DICLEGIS delayed-release tablets are supplied in a high-density polyethylene bottle with a polypropylene child-resistant cap and a silica gel desiccant canister. Each white, round, film-coated, delayed-release tablet contains 10 mg doxylamine succinate and 10 mg pyridoxine hydrochloride, and is imprinted on one side with the pink image of a pregnant woman. DICLEGIS tablets are provided as follows:
NDC 55494-100-10 Bottles of 100.
Storage and Handling
Store at 20°C to 25°C (68°F to 77°F); excursions permitted between 15°C and 30°C (59°F and 86°F). Keep bottle tightly closed and protect from moisture. Do not remove desiccant canister from bottle.

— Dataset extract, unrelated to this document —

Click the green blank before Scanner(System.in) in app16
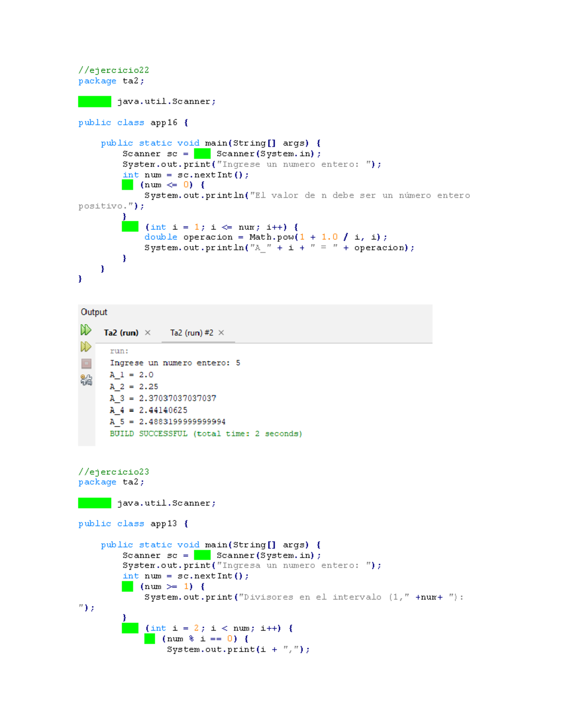click(201, 153)
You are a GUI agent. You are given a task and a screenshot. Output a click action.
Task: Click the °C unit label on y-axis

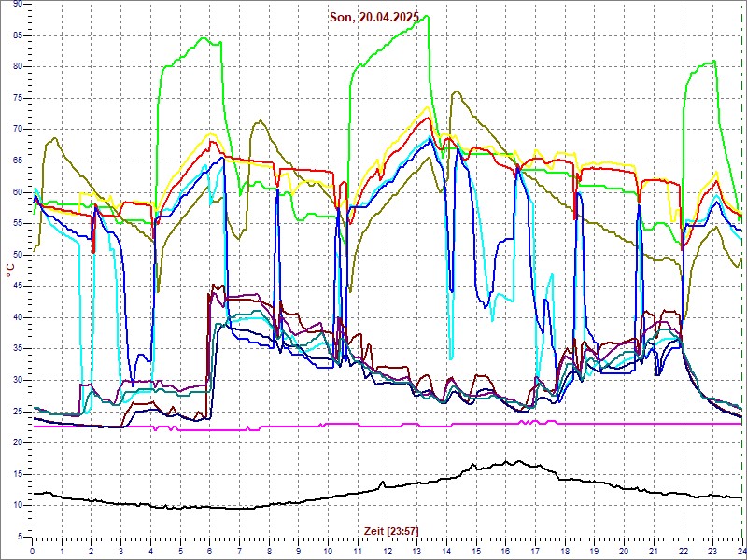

Distributed by: Duchesnay USA, Inc., Bryn Mawr, PA, 19010. Revised: May 2013
DICLEGIS is indicated for the treatment of nausea and vomiting of pregnancy in women who do not respond to conservative management.
Limitations of Use
DICLEGIS has not been studied in women with hyperemesis gravidarum.
Dosage Information
Initially, take two DICLEGIS delayed-release tablets orally at bedtime (Day 1). If this dose adequately controls symptoms the next day, continue taking two tablets daily at bedtime. However, if symptoms persist into the afternoon of Day 2, take the usual dose of two tablets at bedtime that night then take three tablets starting on Day 3 (one tablet in the morning and two tablets at bedtime). If these three tablets adequately control symptoms on Day 4, continue taking three tablets daily. Otherwise take four tablets starting on Day 4 (one tablet in the morning, one tablet mid-afternoon and two tablets at bedtime).

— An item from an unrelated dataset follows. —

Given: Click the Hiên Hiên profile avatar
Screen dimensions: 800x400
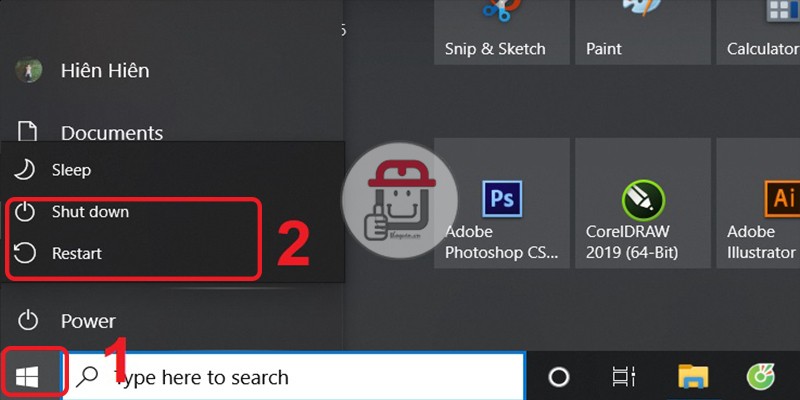Looking at the screenshot, I should (29, 70).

The maximum recommended dose is four tablets (one in the morning, one in the mid-afternoon and two at bedtime) daily.
Take on an empty stomach with a glass of water. Swallow tablets whole. Do not crush, chew, or split DICLEGIS tablets.
Take as a daily prescription and not on an as needed basis. Reassess the woman for continued need for DICLEGIS as her pregnancy progresses.
DICLEGIS is contraindicated in women with any of the following conditions:
- Known hypersensitivity to doxylamine succinate, other ethanolamine derivative antihistamines, pyridoxine hydrochloride or any inactive ingredient in the formulation
- Monoamine oxidase (MAO) inhibitors intensify and prolong the adverse central nervous system effects of DICLEGIS.
WARNINGS
Included as part of the PRECAUTIONS section.
PRECAUTIONS
Activities Requiring Mental Alertness
DICLEGIS may cause somnolence due to the anticholinergic properties of doxylamine succinate, an antihistamine. Women should avoid engaging in activities requiring complete mental alertness, such as driving or operating heavy machinery, while using DICLEGIS until cleared to do so by their healthcare provider.
DICLEGIS use is not recommended if a woman is concurrently using central nervous system (CNS) depressants including alcohol. The combination may result in severe drowsiness leading to falls or accidents.
Concomitant Medical Conditions
DICLEGIS has anticholinergic properties and, therefore, should be used with caution in women with: asthma, increased intraocular pressure, narrow angle glaucoma, stenosing peptic ulcer, pyloroduodenal obstruction and urinary bladder-neck obstruction.
Patient Counseling Information
See FDA -approved patient labeling (PATIENT INFORMATION)
Somnolence and Severe Drowsiness
Inform women to avoid engaging in activities requiring complete mental alertness, such as driving or operating heavy machinery, while using DICLEGIS until cleared to do so.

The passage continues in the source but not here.